[BEGIN Passage shown]

Joe Markley (born November 28, 1956) is an American politician who was a member of the Connecticut State Senate representing the 16th State Senate District from 2011 to 2019.
A native of Southington, Connecticut, he was first elected to the State Senate in 1984 at the age of 27, serving only one term. He returned to the chamber in 2010 at the age of 53, but left again in 2019.
 He was the Republican Nominee for Lieutenant Governor of Connecticut in 2018, but lost the general election to Democrat Susan Bysiewicz.

==Early life==

Joe Markley was born in Southington, Connecticut on November 28, 1956. Through his mother, Priscilla Cowles, his family has resided continuously in the town since the 1730s. Markley attended Southington High School, graduating in 1974. He then earned his bachelor's degree from Amherst College and his master's degree in English from Columbia University.

==Political career==

===First State Senate stint===
On November 6, 1984, Markley, a member of the Republican Party was first elected to the Connecticut State Senate due in part to the Reagan landslide of 1984 where President Reagan carried over 60% of the vote in the state. He ran for re-election in 1986, but was defeated – consistent with the national trend of the 1986 midterm elections where Democrats made gains throughout the country.

[END Passage shown]
[BEGIN Entries]

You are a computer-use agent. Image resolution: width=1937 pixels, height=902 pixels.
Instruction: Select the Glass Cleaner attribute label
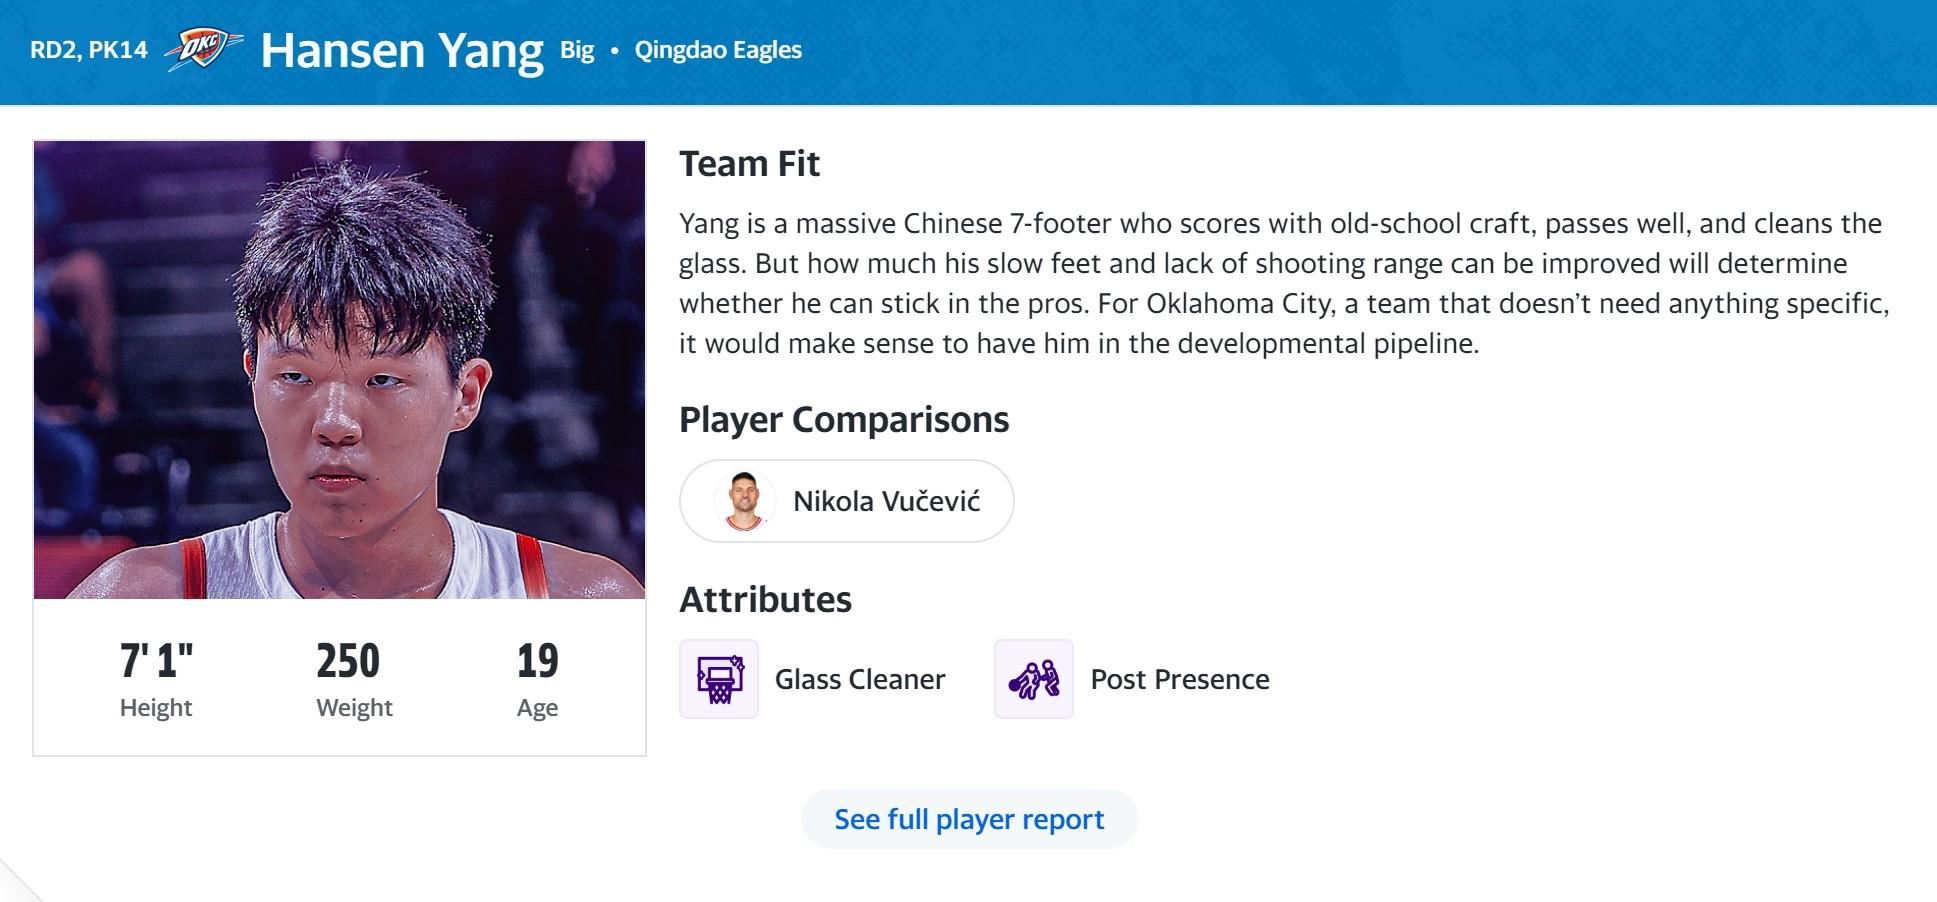(859, 679)
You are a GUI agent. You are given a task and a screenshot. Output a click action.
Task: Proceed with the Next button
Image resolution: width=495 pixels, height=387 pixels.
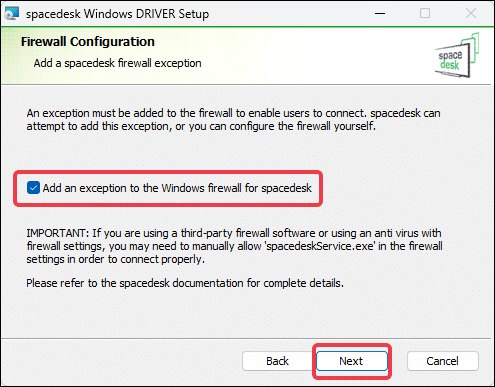coord(352,361)
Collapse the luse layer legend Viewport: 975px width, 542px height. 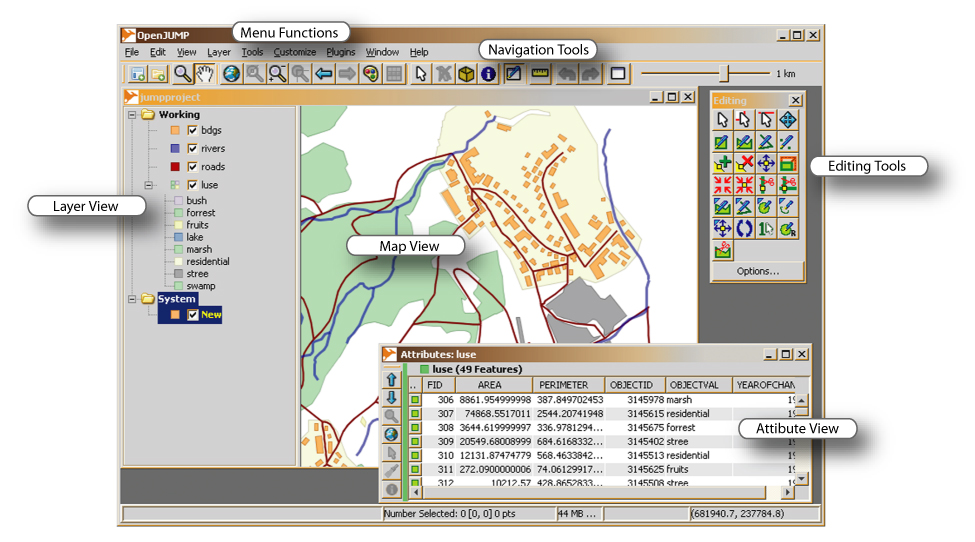point(148,185)
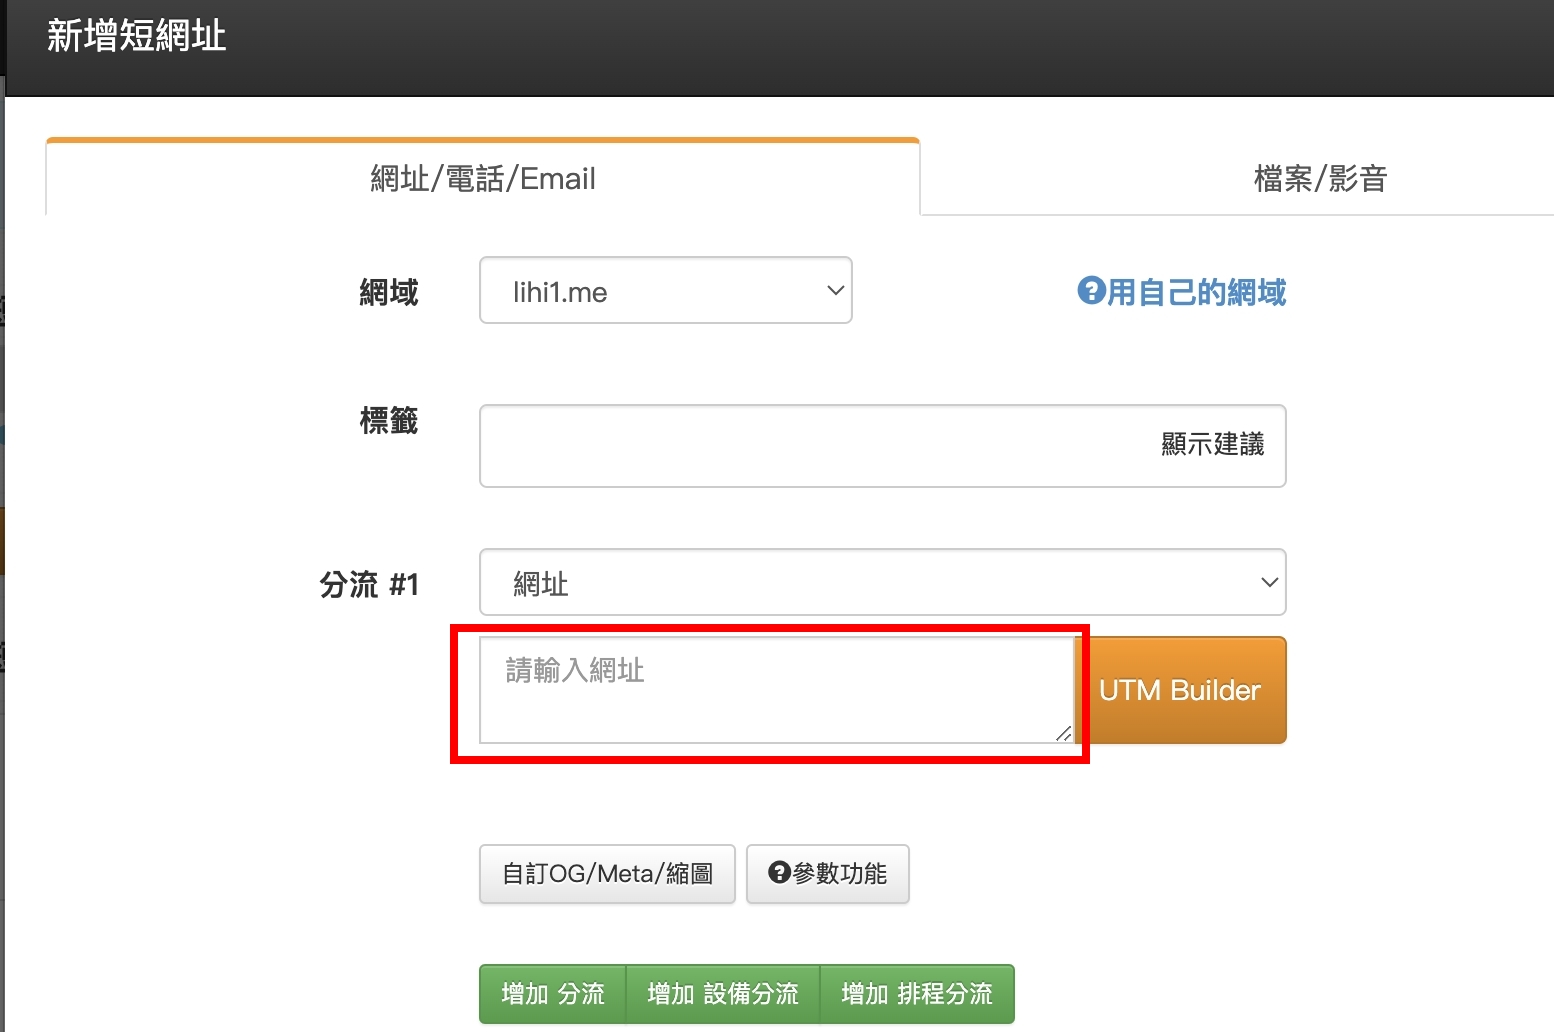Image resolution: width=1554 pixels, height=1032 pixels.
Task: Click the dropdown arrow in the 網域 selector
Action: click(x=834, y=290)
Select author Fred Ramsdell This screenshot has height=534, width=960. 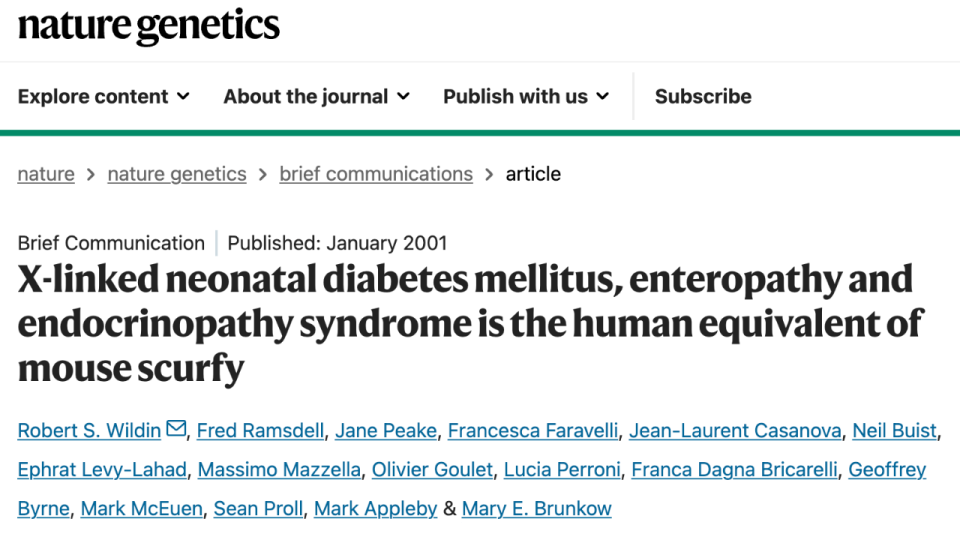coord(260,431)
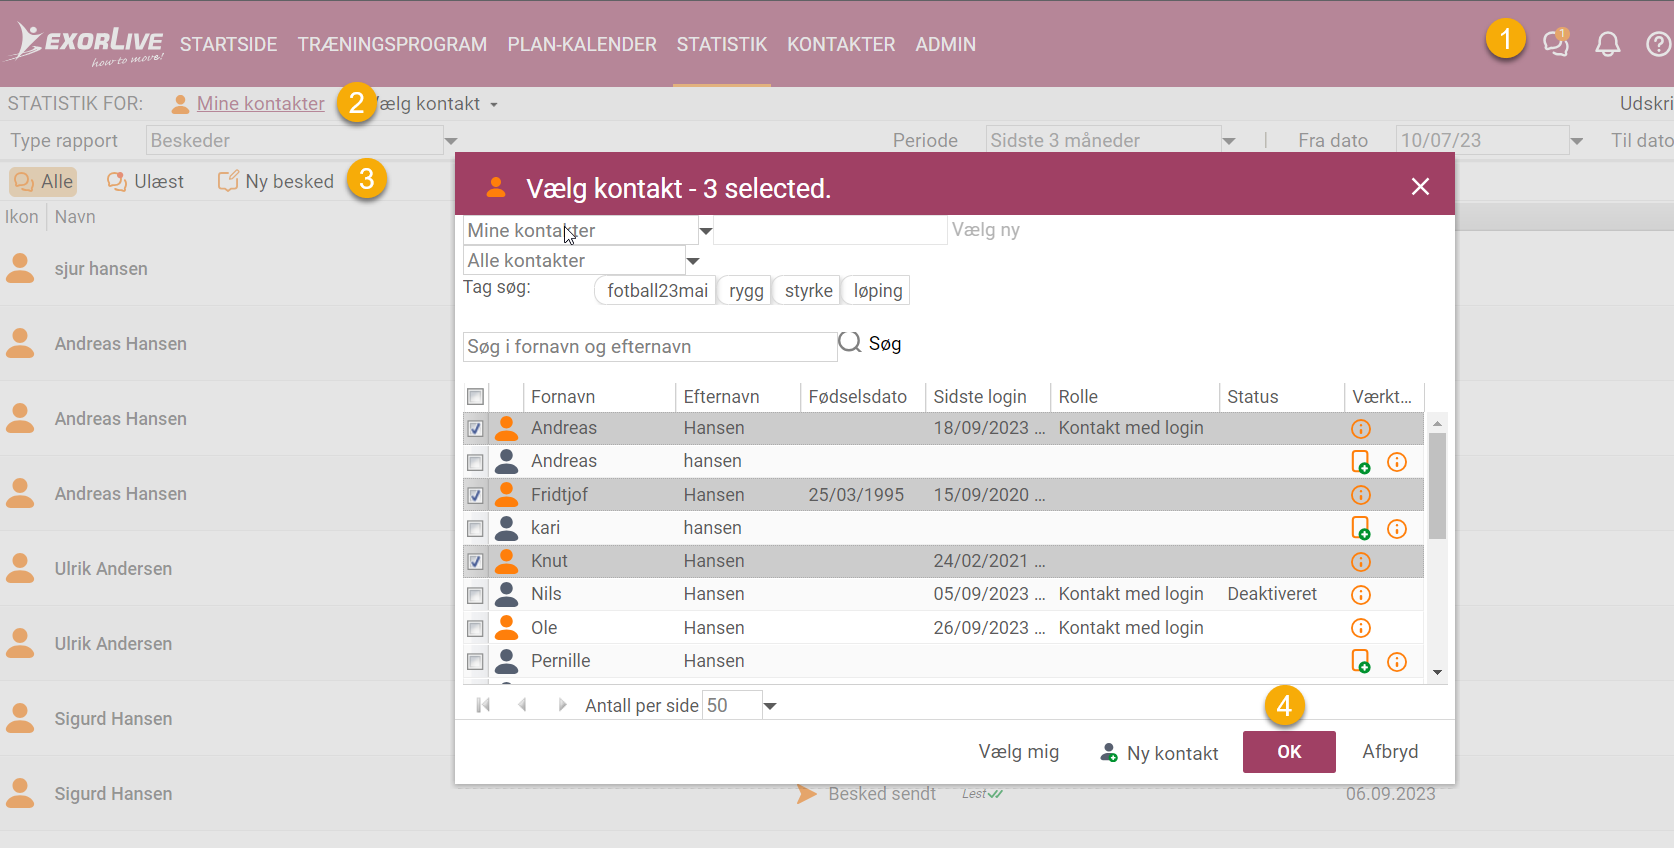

[END Entries]

▶ Complete the following
(a) According to the Joe Markley passage, who beat him in the 2018 general election for Lieutenant Governor of Connecticut?
(b) Transcribe the stretch of the Joe Markley passage from "Joe Markley (born" through "again in 2019.".
Rely only on the Joe Markley passage.

▶ Solution set
(a) Democrat Susan Bysiewicz.

(b)
Joe Markley (born November 28, 1956) is an American politician who was a member of the Connecticut State Senate representing the 16th State Senate District from 2011 to 2019.
A native of Southington, Connecticut, he was first elected to the State Senate in 1984 at the age of 27, serving only one term. He returned to the chamber in 2010 at the age of 53, but left again in 2019.